I hate this. Garfield has had a net negative impact on my life, particularly my interactions with women, as well.

I hate this. Garfield has had a net negative impact on my life, particularly my interactions with women, as well.

My name is Jim Davis, and although I look like I’m tight 26 years old, I’m actually 32, but still much younger than the Garfield Jim Davis, and yet, people see my name and they ask me to draw Garfield for them. They tell me they love Garfield, they love cats and comics, and that Garfield is a comic centered around a cat and that means they love it, and since I’m Jim Davis, that I should draw them a Garfield on a napkin or on the back of their hand or any flat stretch of skin they feel comfortable exposing at the hotel bar.

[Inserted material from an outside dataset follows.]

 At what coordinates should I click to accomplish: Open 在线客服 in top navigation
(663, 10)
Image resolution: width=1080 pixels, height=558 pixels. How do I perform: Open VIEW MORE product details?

I try to tell them that I’m not Jim Davis, not that Jim Davis, and that my healthy diet supplemented with plenty of exercise makes me look like a nubile 26 year old even though I’m in my early 30’s and that the other Jim Davis, the Garfield Jim Davis, must be like 70 years old or something, and, lady, if you’re such a huge Garfield fan like you claim, then how can you possibly think that I’m the Jim Davis you think I am? Unless that’s just what you need in your life.

I get it.

You see “Jim Davis” and your mind is flooded with all the great times you had reading comics only three panels at a time, how no matter how terrible your day was going, there was always another Garfield comic strip waiting there for you. When you were at your loneliest and starting to doubt whether you really were a strong independent woman who don’t need no man, a Garfield comic was there by your side to stir your loins and get you into tomorrow.Yeah, and then you see me, a guy who lives a healthy lifestyle that affords him the smooth, supple body of a 26 year old even though his true age is much closer to Jon Arbuckle’s, and see his, my, name is Jim Davis, and suddenly the flood gates open. The waters rush to the sea. You’re flustered and moist in all the ways you used to feel.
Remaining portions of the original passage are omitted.